• _Your instructions_
Copy out each line below containing "field".

■ ■ ■

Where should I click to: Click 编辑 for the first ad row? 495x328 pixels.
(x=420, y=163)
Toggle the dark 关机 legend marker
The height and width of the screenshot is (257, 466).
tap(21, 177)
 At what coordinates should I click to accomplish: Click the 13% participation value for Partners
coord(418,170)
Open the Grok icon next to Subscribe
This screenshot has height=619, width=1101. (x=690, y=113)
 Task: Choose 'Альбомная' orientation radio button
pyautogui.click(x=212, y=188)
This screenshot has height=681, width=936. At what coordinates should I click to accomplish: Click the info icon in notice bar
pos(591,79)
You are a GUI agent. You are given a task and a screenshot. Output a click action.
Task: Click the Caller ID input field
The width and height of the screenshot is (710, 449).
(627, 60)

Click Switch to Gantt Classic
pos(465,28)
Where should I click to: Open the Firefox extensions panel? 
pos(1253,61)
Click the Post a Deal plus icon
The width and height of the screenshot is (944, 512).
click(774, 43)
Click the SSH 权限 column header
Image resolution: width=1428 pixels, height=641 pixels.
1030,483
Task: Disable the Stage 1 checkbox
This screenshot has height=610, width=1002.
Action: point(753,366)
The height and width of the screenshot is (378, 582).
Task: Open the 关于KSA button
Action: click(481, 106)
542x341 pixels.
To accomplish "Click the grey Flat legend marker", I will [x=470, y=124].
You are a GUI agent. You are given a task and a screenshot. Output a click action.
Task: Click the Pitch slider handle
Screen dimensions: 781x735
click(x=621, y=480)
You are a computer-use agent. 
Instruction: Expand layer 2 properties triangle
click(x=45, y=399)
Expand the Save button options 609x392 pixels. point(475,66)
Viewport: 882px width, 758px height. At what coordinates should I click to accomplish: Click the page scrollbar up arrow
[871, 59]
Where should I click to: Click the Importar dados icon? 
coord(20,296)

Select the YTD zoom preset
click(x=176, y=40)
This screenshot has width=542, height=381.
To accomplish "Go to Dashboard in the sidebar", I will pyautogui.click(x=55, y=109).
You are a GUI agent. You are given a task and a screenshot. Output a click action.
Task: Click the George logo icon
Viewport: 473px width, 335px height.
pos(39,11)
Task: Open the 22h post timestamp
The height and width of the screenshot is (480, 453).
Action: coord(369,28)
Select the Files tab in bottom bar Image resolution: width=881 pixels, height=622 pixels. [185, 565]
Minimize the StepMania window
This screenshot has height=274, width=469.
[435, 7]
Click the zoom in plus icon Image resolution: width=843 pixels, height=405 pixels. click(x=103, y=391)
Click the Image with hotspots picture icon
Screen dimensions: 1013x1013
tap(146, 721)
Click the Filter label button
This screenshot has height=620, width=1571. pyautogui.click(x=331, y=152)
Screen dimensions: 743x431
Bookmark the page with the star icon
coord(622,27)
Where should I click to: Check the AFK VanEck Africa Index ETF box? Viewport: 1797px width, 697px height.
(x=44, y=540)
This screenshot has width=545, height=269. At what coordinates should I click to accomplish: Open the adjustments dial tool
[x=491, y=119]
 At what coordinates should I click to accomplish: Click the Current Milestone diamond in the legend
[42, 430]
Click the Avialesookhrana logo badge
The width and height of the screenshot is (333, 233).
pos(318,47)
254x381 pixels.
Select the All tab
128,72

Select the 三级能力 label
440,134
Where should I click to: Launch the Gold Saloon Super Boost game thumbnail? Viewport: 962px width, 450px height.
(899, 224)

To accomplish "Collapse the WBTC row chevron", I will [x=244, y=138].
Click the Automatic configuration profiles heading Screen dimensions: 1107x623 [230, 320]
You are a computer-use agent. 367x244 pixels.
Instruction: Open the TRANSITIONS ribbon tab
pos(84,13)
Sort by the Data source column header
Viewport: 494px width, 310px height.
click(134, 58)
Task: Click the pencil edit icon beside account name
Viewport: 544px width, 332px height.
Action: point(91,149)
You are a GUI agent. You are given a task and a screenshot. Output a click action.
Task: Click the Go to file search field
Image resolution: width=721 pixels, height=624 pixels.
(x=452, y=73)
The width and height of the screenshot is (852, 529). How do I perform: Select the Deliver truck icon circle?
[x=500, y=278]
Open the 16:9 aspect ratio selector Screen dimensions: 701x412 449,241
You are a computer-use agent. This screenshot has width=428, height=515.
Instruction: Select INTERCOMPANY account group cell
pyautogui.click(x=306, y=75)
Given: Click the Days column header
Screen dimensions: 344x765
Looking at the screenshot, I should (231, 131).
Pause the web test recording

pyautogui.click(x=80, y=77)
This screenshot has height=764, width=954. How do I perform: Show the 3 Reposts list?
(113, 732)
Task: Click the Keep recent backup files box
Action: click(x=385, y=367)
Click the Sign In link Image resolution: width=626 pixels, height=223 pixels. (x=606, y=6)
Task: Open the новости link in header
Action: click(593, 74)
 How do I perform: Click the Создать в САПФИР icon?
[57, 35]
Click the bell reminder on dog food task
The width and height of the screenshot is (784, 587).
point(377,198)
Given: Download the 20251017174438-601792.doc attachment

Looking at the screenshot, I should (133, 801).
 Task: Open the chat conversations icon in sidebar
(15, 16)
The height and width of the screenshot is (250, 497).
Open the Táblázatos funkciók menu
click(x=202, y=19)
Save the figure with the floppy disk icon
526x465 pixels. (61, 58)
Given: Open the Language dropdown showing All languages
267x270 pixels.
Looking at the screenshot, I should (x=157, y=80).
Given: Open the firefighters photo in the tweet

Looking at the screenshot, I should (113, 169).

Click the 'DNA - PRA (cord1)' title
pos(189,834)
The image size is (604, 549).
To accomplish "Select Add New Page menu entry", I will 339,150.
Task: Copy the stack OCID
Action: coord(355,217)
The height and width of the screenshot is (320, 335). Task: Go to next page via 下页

■ ■ ■

• _Solution_
Task: Click the Caller ID input field
Task: Click the Go to file search field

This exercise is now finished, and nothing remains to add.